Gib bitte aus dem folgenden Auszug über die Alcazar-Verhandlungen der Swissair den Abschnitt von „Auch Bundesrat Koller“ bis einschließlich „der Swissair genehmigen.“ wortgetreu wieder.

(Textauszug)
==============================

Soll der Bundesrat bei seiner Stellungnahme Bedingungen für sein Einverständnis äussern? Würde dies die Verhandlungsposition der Swissair stärken? Herr Goetz verneint diese Fragen. Der Verwaltungsrat der Swissair hat die Bandbreite der Verhandlungen festgelegt. Würde der Bundesrat selbst diese bestimmen, übernähme er die Verantwortung des Verwaltungsrates. Man kann aber bestätigen, dass die Swissair Alcazar nicht um jeden Preis akzeptieren wird.
Nachdem sich Herr Goetz mit dem besten Dank verabschiedet hat, diskutiert der Rat die Frage, ob er grünes Licht geben und sich bereit erklären kann, die notwendigen Statutenänderungen zu akzeptieren.
Bundesrat Stich spricht sich für die Weiterführung der Verhandlungen aus. Der definitive Entscheid kann aber erst getroffen werden, wenn die Schlussresultate vorliegen.
M. Delamuraz constate que le Conseil n’a ni les moyens juridiques, ni l’opportunité politique de bloquer les négociations. C’est à négociations achevées que le Conseil aura les vraies décisions à prendre. Avec une certaine distance et relativité, il est donc d’accord avec le «oui» du Conseil. Le chef du DFEP dit néanmoins ne pas être convaincu ni par l’argumentation de M. Goetz, ni par la façon dont les négociations sont conduites.
Auch Bundesrat Koller ist mit den Anträgen einverstanden. Wenn die erste Phase beschlossen wird, muss der Bundesrat die Statutenänderungen der Swissair genehmigen.

==============================

(Gegebene Daten)
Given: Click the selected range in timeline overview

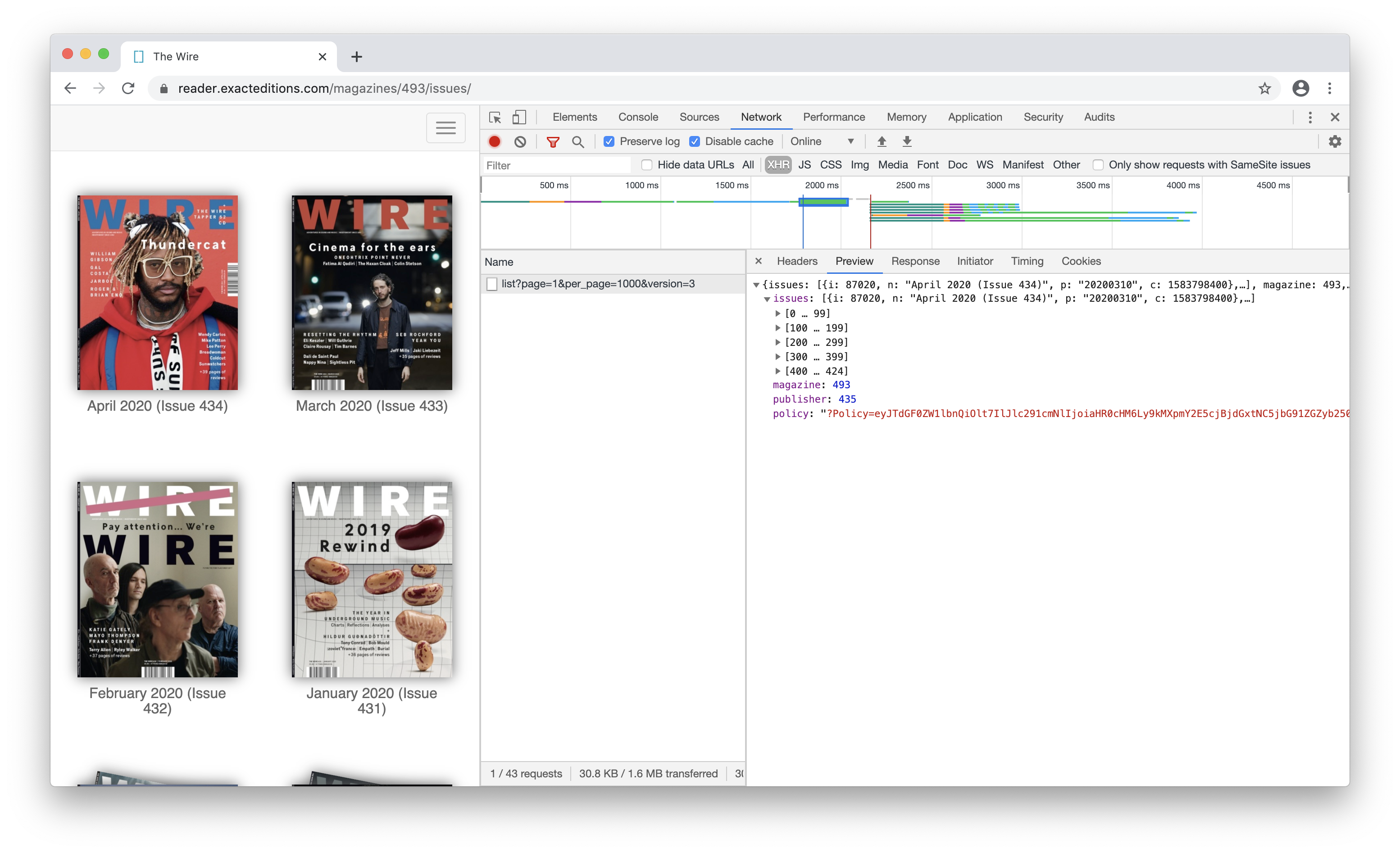Looking at the screenshot, I should tap(823, 202).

==============================

(Lösung)
Auch Bundesrat Koller ist mit den Anträgen einverstanden. Wenn die erste Phase beschlossen wird, muss der Bundesrat die Statutenänderungen der Swissair genehmigen.